Unrest in Egypt over Port Said football riot sentences
Rival football fans in Egypt have protested over sentences handed down over riots at a match in Port Said in February last year.
The court upheld 21 death sentences and handed down prison terms to other defendants over the violence, which claimed 74 lives.
Most victims were supporters of a Cairo team, and fans there criticised the sentencing for not going far enough.
In Port Said, fans of the local team accused the court of unfairness.
Many people believe police in the city stood by during the rioting in revenge for the role of football supporters in the unrest which toppled Hosni Mubarak as president a year before. Police deny the accusation.
Ahead of Saturday's sentencing, the army assumed policing in Port Said, which saw fresh unrest last week.
Police in at least 10 of Egypt's 29 provinces have been holding an unprecedented strike in protest at being used by the government of Islamist President Mohammed Morsi to confront protesters.
Fans had surged through the streets to attend a rally at their stadium, and a police club and the Egyptian football federation building were set alight in the chaos.
Both buildings are close to the team's stadium and a senior security official was quoted as saying by AFP news agency that some fans had stormed the club and torched it.
Confirming the capital punishment sentences, Judge Sobhi Abdel-Maguid specified "the death penalty by hanging".
- Port Said governorate security chief Essam Eddin Samak and nine other defendants were each sentenced to 15 years in jail
- Six received 10-year jail terms and two were sent to prison for five years
- A single defendant got a 12-month jail term and 28 of the accused, including seven policemen, walked free
The court's verdicts, broadcast live on TV, were initially cheered by fans of Cairo's al-Ahly team, who are known as the Ultras.
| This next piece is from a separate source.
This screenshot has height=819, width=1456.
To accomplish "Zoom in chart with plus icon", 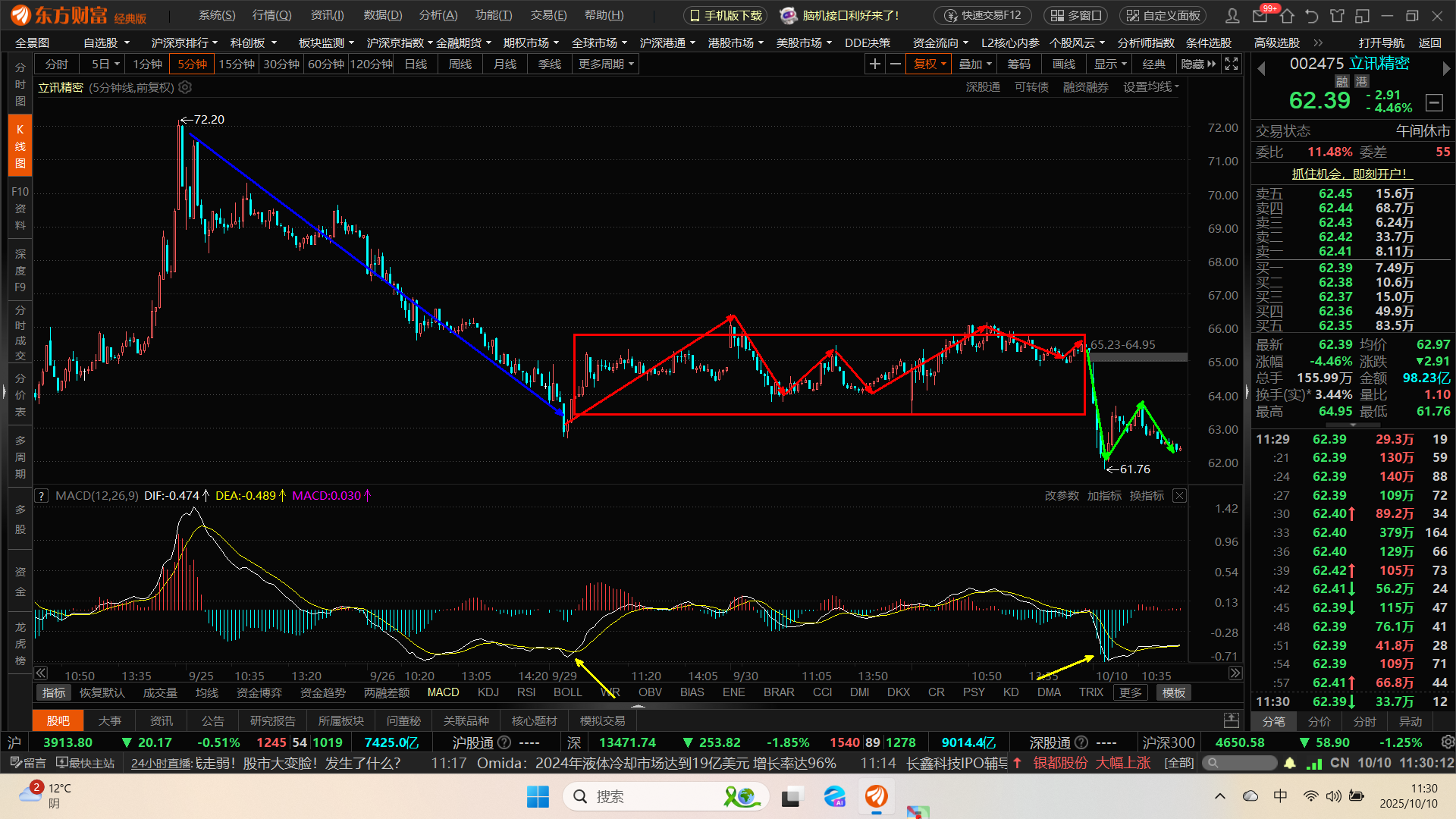I will tap(874, 64).
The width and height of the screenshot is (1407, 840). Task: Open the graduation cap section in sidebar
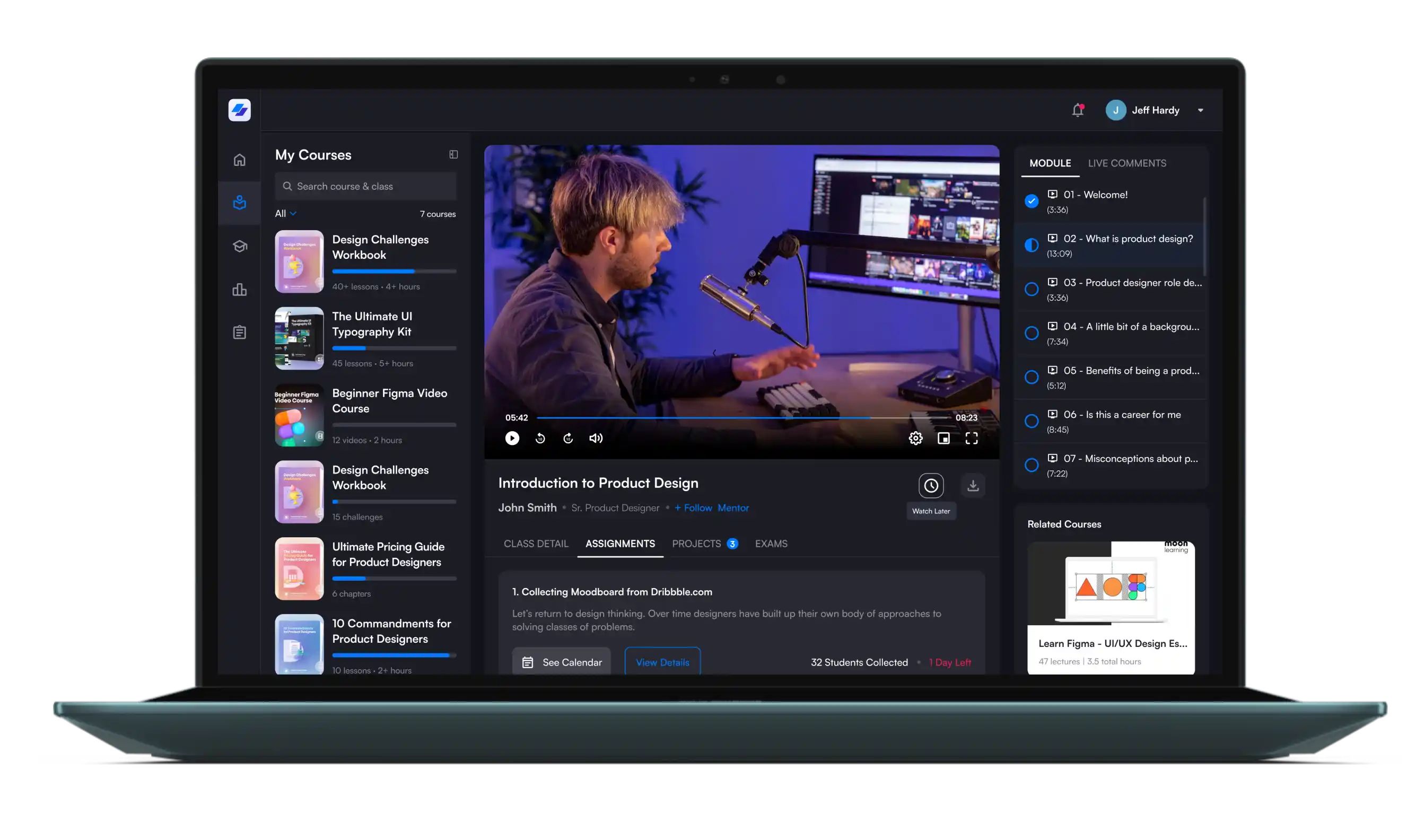(x=239, y=246)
"First we were happy when we heard the 21 death sentences," one fan told AFP news agency.
"We were cheering and didn't hear the rest of the verdict. Then we were very angry."
Two demonstrators died on Saturday in Cairo in clashes with police, the head of the city's ambulance service told the BBC. One was killed following inhalation of tear gas and the second by birdshot.
The clashes, near Tahrir Square, were originally thought to be connected to the football riot trial, but it later transpired to be unrelated. Unrest in the area flared up last week when police tried to open Tahrir Square to traffic.
In Port Said, fans of local team al-Masri were already angry that all of those sentenced to death were supporters of the team.
Two senior police officers were jailed but seven other security officials were acquitted, fuelling local resentment.
Some demonstrators tried to block the Suez Canal by untying speedboats and setting them adrift while others sought to interrupt car ferry traffic.
Military police recovered five of the speedboats and brought them back to shore, but two were still drifting, one witness told Reuters news agency.
However, the canal was protected by troops backed by tanks, and military helicopters hovered above the crowd.
Before Saturday, the canal, a global shipping route, was considered off-limits by protesters, correspondents say.
At least seven people - civilians and security officials - died earlier this week in unrest in the city.
The original death sentences imposed on the 21 defendants in January sparked a local revolt.